Collected data entries
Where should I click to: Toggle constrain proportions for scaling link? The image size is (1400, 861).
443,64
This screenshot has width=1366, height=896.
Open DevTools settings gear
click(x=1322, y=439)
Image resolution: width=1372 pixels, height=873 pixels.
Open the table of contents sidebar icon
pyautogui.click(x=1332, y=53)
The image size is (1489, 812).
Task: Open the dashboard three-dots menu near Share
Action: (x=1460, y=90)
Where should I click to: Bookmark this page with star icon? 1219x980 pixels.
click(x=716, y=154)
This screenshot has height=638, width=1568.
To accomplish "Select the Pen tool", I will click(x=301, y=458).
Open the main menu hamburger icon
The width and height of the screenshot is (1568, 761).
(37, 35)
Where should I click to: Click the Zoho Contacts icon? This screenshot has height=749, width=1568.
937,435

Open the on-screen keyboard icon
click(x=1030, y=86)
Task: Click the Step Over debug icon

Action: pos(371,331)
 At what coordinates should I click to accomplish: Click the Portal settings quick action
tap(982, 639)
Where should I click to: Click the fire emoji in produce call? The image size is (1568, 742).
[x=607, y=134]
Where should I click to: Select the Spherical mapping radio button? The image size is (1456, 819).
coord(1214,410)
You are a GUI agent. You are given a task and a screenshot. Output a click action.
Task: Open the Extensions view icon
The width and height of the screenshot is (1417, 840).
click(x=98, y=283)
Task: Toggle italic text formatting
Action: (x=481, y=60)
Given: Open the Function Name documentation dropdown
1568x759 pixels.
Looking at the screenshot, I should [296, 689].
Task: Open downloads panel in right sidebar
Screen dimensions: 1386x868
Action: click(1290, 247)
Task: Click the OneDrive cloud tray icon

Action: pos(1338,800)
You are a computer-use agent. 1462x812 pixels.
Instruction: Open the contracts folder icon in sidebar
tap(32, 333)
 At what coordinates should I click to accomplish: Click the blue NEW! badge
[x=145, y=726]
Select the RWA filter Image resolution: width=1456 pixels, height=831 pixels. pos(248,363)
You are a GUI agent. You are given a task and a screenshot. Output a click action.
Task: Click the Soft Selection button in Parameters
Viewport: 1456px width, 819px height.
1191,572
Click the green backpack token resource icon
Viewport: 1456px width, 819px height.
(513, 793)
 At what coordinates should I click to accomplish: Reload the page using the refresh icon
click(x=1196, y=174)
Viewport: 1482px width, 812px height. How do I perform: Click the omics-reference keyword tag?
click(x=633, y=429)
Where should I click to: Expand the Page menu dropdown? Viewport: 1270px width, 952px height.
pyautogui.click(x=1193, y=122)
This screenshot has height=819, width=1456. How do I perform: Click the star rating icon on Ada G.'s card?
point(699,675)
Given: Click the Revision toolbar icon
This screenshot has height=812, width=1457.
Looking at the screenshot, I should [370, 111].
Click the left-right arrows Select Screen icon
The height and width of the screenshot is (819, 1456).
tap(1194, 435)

Task item:
Please copy out every entry exactly, with nothing omitted.

Task output:
Where should I click to: Toggle constrain proportions for scaling link? The image size is (1400, 861).
443,64
This screenshot has width=1366, height=896.
Open DevTools settings gear
click(x=1322, y=439)
Image resolution: width=1372 pixels, height=873 pixels.
Open the table of contents sidebar icon
pyautogui.click(x=1332, y=53)
The image size is (1489, 812).
Task: Open the dashboard three-dots menu near Share
Action: (x=1460, y=90)
Where should I click to: Bookmark this page with star icon? 1219x980 pixels.
click(x=716, y=154)
This screenshot has height=638, width=1568.
To accomplish "Select the Pen tool", I will click(x=301, y=458).
Open the main menu hamburger icon
The width and height of the screenshot is (1568, 761).
(37, 35)
Where should I click to: Click the Zoho Contacts icon? This screenshot has height=749, width=1568.
937,435

Open the on-screen keyboard icon
click(x=1030, y=86)
Task: Click the Step Over debug icon

Action: pos(371,331)
 At what coordinates should I click to accomplish: Click the Portal settings quick action
tap(982, 639)
Where should I click to: Click the fire emoji in produce call? The image size is (1568, 742).
[x=607, y=134]
Where should I click to: Select the Spherical mapping radio button? The image size is (1456, 819).
coord(1214,410)
You are a GUI agent. You are given a task and a screenshot. Output a click action.
Task: Open the Extensions view icon
The width and height of the screenshot is (1417, 840).
click(x=98, y=283)
Task: Toggle italic text formatting
Action: (x=481, y=60)
Given: Open the Function Name documentation dropdown
1568x759 pixels.
Looking at the screenshot, I should [296, 689].
Task: Open downloads panel in right sidebar
Screen dimensions: 1386x868
Action: click(1290, 247)
Task: Click the OneDrive cloud tray icon

Action: pos(1338,800)
You are a computer-use agent. 1462x812 pixels.
Instruction: Open the contracts folder icon in sidebar
tap(32, 333)
 At what coordinates should I click to accomplish: Click the blue NEW! badge
[x=145, y=726]
Select the RWA filter Image resolution: width=1456 pixels, height=831 pixels. pos(248,363)
You are a GUI agent. You are given a task and a screenshot. Output a click action.
Task: Click the Soft Selection button in Parameters
Viewport: 1456px width, 819px height.
1191,572
Click the green backpack token resource icon
Viewport: 1456px width, 819px height.
(513, 793)
 At what coordinates should I click to accomplish: Reload the page using the refresh icon
click(x=1196, y=174)
Viewport: 1482px width, 812px height. How do I perform: Click the omics-reference keyword tag?
click(x=633, y=429)
Where should I click to: Expand the Page menu dropdown? Viewport: 1270px width, 952px height.
pyautogui.click(x=1193, y=122)
This screenshot has height=819, width=1456. How do I perform: Click the star rating icon on Ada G.'s card?
point(699,675)
Given: Click the Revision toolbar icon
This screenshot has height=812, width=1457.
Looking at the screenshot, I should [370, 111].
Click the left-right arrows Select Screen icon
The height and width of the screenshot is (819, 1456).
tap(1194, 435)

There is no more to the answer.